High Availability through Parallel Redundancy and Checkpointing

Guavus SQLstream enables zero latency recovery from scenarios where one or more processing nodes fail, such as when a server crashes. In order to do this, every pipeline is configured to run on at least 3 separate physical servers.

With at least 3 distinct nodes processing any stream operation, Guavus SQLstream accepts data from multiple producers and fires on the first available input, discarding straggling copies with deduplication. The redundancy and deduplication is possible because Guavus SQLstream is a declarative, deterministic system that synchronizes via timestamps. Computation proceeds by asynchronously “racing” each redundant computation pipeline against the others accepting the first arriver at each node in the dataflow execution graph.

See the topic Adding and Removing Processing Nodes for Kafka in the Integrating with Other Systems Guide for more details.

Automatic Recovery Through Checkpointing

Guavus SQLstream provides checkpointing capabilities for streaming data processing, leveraging transacted source positions from sources such as Apache Kafka, AWS Kinesis, and ActiveMQ, as well as leveraging the transactional capabilities of a variety of external databases. Apache Kafka, AWS Kinesis and AMQP each support subscription to a message queue with “starting_time” set to a given “message timestamp”. SQLstream promotes this “message timestamp” for each message as ROWTIME. The ROWTIME column acts as a “natural watermark” in the Guavus SQLstream server.

Commits made to sinks (data lakes) of streaming pipelines ensure those happen at the ROWTIME boundaries. During recovery, “starting_time” for Apache Kafka is set to a millisecond more than the last ROWTIME committed to the sink of the streaming pipeline. This ensures “exactly once” semantics.

The following example shows streaming access to data from Kafka messages.

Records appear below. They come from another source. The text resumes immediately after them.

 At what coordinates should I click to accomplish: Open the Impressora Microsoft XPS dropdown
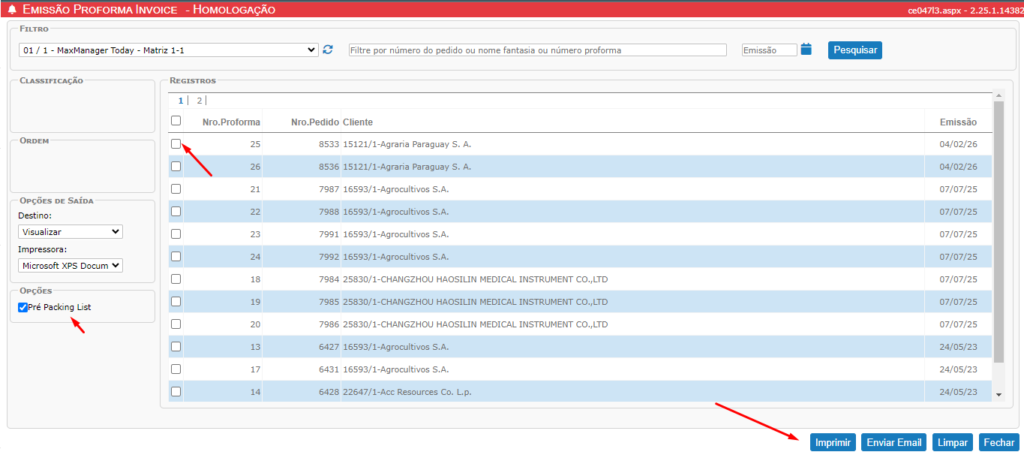70,265
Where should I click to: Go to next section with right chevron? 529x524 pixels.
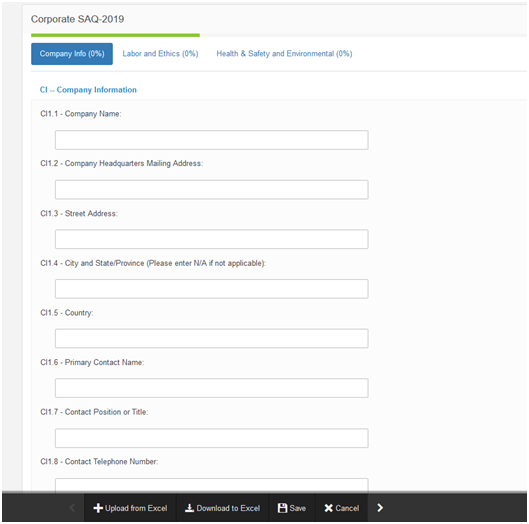(x=380, y=508)
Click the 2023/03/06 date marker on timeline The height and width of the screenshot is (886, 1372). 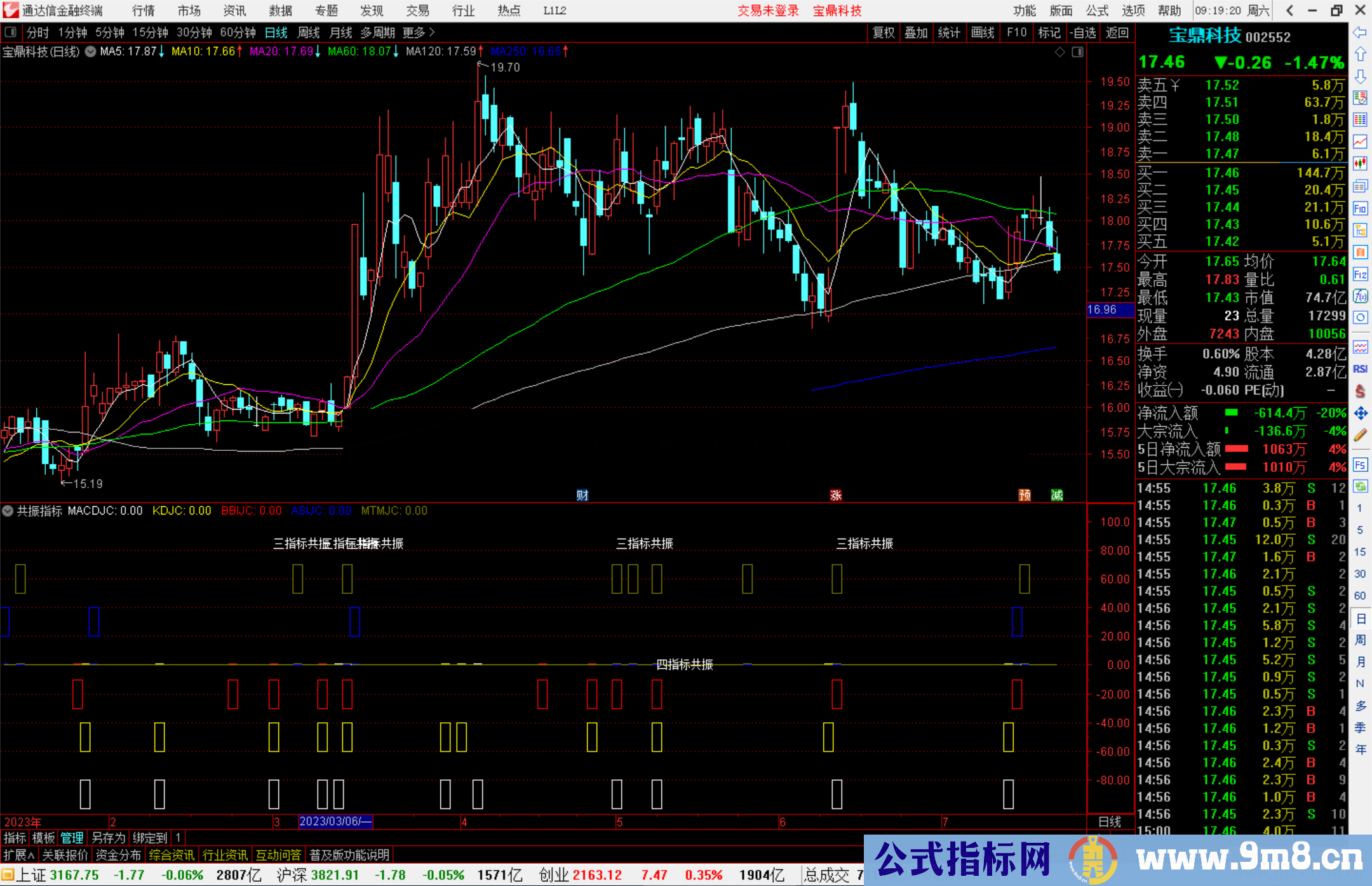pyautogui.click(x=335, y=821)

CREATE OR REPLACE FOREIGN TABLE "WATERMARKTABLE"(
SINK_NAME VARCHAR(1024) NOT NULL,
POSITION_KEY VARCHAR(2000) NOT NULL
)
SERVER "SQLServer_JDBC"
OPTIONS (
TRANSACTION_ROWTIME_LIMIT '0',
TRANSACTION_ROW_LIMIT '1',
SCHEMA_NAME 'dbo',
TABLE_NAME 'SQLSTREAM_WATERMARKS'
);

-- The Data Sink in Microsoft SQL Server.
CREATE OR REPLACE FOREIGN TABLE "ForeignDailyTransactions"(
transaction_time TIMESTAMP,
transactional.id BIGINT,
rate DOUBLE,
amt DECIMAL(14,2)
)
SERVER "SQLServer_JDBC"
OPTIONS (
TRANSACTION_ROWTIME_LIMIT '1000',
TRANSACTION_ROW_LIMIT '0',
SCHEMA_NAME 'dbo',
TABLE_NAME 'DailyTransactionsByUsage'
);

--The Streaming data source, a Kafka topic
CREATE OR REPLACE FOREIGN STREAM "USAGE_DETAIL_LOG_STREAM" (
transaction_time TIMESTAMP,
transactional.id BIGINT,
rate DOUBLE,
amt DECIMAL(14,2),
SQLSTREAM_POSITION_KEY VARCHAR(512)
)
SERVER "KafkaReaderServer"
OPTIONS (
TOPIC 'test',
"SEED_BROKERS" 'localhost',
"PORT" '9092',
WATERMARKED_SINK '"test"."ForeignDailyTransactions"',
-- Read the last committed watermark from SQL Server
-- as STARTING_TIME for kafka subscription.
WATERMARKS 'LOCALDB.test.WATERMARKTABLE',
PARSER 'CSV'
);

“SQLSTREAM_POSITION_KEY” is a watermark column that is pushed through the stream processing pipeline. When the results of the stream processing pipeline are stored in a Microsoft SQL Server table called “DailyTransactions”, the watermark columns are also saved to a table called “SQLSTREAM_WATERMARKS” in Microsoft SQL Server.

During recovery, the query on foreign stream “USAGE_DETAIL_LOG_STREAM” starts with the “initial position” as saved in the Microsoft SQL Server table “SQLSTREAM_WATERMARKS” at the time of the crash.